YOUR OBJECTIVE.
Determine how many lines in the listing contain the string "will"; respond with the number alone.
***
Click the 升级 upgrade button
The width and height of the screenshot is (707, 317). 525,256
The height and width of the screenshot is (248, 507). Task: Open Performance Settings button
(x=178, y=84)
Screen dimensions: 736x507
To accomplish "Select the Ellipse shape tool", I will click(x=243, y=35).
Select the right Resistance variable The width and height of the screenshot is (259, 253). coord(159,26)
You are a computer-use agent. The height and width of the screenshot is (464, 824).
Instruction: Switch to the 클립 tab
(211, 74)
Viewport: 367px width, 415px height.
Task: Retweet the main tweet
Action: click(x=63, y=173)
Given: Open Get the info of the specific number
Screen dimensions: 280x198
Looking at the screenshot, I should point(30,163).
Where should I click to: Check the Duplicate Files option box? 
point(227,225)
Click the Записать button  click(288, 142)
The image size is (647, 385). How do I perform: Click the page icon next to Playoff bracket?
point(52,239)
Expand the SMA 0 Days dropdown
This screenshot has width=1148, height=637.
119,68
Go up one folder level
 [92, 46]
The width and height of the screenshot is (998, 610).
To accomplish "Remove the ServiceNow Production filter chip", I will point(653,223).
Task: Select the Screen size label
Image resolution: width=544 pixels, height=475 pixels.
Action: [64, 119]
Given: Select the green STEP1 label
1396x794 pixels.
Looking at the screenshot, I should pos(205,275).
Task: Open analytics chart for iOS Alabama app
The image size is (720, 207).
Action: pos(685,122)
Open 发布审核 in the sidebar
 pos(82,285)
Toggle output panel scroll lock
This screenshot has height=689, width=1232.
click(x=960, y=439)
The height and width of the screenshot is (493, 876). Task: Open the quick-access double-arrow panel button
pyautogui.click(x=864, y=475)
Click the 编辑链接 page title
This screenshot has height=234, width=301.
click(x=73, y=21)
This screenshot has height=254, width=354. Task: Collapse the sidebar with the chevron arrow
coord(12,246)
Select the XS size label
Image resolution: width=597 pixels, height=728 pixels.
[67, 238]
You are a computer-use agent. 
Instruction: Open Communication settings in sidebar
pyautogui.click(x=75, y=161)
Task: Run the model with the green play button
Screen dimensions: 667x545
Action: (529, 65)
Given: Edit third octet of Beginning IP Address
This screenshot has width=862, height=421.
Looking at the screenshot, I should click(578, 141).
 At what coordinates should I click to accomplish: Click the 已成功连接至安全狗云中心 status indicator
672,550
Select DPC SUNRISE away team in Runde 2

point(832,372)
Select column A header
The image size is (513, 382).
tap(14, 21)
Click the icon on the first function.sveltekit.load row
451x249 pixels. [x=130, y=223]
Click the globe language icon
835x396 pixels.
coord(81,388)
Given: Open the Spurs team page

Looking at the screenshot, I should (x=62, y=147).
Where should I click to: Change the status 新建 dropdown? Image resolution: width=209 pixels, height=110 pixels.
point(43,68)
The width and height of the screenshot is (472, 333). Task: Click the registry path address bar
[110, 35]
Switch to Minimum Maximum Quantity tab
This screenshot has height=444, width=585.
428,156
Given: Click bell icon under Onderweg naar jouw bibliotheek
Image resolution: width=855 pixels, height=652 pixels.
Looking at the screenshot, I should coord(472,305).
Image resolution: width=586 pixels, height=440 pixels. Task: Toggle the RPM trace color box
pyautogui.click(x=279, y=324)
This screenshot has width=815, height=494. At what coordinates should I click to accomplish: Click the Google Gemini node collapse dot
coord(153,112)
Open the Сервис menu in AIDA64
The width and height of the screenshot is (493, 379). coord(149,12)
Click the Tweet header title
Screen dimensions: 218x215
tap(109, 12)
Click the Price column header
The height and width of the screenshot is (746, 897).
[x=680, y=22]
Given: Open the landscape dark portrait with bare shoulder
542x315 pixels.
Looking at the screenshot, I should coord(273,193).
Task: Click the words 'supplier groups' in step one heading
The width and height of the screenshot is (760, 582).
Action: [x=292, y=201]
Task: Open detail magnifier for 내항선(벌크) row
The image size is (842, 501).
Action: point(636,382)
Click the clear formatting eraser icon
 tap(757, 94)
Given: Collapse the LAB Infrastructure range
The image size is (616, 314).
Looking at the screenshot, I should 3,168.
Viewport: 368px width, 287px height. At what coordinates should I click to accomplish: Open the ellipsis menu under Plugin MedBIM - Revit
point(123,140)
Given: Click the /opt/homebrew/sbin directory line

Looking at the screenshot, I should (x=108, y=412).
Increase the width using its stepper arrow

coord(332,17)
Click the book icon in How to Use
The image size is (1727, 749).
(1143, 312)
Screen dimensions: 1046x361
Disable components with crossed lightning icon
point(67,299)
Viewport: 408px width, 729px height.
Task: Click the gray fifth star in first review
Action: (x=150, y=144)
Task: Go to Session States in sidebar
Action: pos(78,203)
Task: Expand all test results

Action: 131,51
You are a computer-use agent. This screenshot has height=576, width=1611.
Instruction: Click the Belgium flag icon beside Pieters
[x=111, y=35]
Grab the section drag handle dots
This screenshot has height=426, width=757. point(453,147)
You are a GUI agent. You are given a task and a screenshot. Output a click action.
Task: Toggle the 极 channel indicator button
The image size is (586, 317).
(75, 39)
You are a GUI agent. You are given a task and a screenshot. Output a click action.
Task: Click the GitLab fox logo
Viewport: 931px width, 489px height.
***
YOUR SOLUTION.
2